117,5 m Sato i Japończyk wypada z czołówki.
Zajc powtórzył odległość rodaka i teraz to on jest drugi.
122 m Laniska daje mu drugie miejsce, niespełna pięć punktów za Kraftem. Austriak jest już pewny miejsca w czołowej dziesiątce.
Została już tylko dziesiątka. Prowadzi, bardzo wyraźnie, Kraft, a Żyła jest siódmy.
Nakamura (112 m) także słabo. Żyła znów do góry.
Słabiutki skok Tande.

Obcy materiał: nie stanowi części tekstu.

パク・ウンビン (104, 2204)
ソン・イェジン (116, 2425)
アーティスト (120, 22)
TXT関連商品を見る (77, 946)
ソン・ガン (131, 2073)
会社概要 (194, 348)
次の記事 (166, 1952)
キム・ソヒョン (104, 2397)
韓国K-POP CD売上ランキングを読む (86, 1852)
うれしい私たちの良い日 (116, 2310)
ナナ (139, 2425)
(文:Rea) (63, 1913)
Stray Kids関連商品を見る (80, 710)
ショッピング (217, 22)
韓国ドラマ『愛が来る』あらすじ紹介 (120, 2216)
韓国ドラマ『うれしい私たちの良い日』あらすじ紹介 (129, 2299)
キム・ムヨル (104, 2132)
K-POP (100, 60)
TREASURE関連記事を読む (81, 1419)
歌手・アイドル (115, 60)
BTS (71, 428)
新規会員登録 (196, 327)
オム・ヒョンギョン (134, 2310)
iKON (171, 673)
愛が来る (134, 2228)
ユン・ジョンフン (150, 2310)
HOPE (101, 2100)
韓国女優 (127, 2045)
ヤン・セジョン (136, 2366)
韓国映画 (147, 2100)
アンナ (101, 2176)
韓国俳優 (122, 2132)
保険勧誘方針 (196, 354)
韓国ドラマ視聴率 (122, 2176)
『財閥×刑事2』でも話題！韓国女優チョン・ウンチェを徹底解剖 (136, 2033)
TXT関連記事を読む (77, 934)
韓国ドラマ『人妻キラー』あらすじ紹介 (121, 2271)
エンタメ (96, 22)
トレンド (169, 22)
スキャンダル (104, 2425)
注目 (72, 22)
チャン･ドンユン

Norweg wylosował fatalne warunki i 111 m spycha go na 13. aktualne miejsce. Żyła już co najmniej na 18. miejscu na zakończenie.
121,5 m Forfanga daje mu drugie miejsce. Ale jego strata jest ogromna, aż 9,8 pkt.
Piękny skok Krafta! 127 m i prowadzenie. No, no... obudził nam się mistrz świata.
113 m Trofimowa i Żyła wciąż jest piąty. Piotrek może być już pewien awansu do drugiej dziesiątki.
Warunki wydają się teraz trudniejsze, ale Johansson sobie poradził - 123,5 m. Jest drugi, 0,1 pkt za Leyhe.
A Żyła pnie się dalej. Tym razem przysługę zrobił mu Villumstad (113,5 m).
Tak wyglądały finałowe skoki Polaków.
I jeszcze jedno po skoku na 117 m Wellingera.
Tylko 115,5 m Aschenwalda, więc Żyła przesuwa się o jeszcze jedno oczko do góry.
Bardzo dobry skok Leyhe. Aż 127 m i Niemiec zmienia swojego rodaka na prowadzeniu. Za nami 10 skoczków serii finałowej. Żyła jest trzeci, Stękała 10.
Słuchamy rozczarowanego dziś Kubackiego.
Ammann (112 m) Żyły nie wyprzedzi, więc Polak na pewno nie będzie niżej niż na 24. miejscu.
Wreszcie są w miarę dobre wieści! 122 m i Piotrek jest drugi, za Paschke.
123 m Paschke. Niemiec jest nowym liderem i może po cichu myśleć o awansie. Teraz Żyła.
Nie jest to dobry dzień dla Polaków... 108,5 m. Jest czwarty, ostatni w serii finałowej i może to się skończyć miejscem 30. i jednym punktem.
Teraz najlepszy jest Ito (120,5 m) i liczymy na kolejną zmianę już za chwilę, bo do skoku szykuje się Stękała.
Na prowadzenie wskoczył Fettner (113 m).
Pierwsza odległość - 110,5 m. Jej autorem Schmid.
Zaczynamy serię finałową. Ponownie z szóstej platformy startowej.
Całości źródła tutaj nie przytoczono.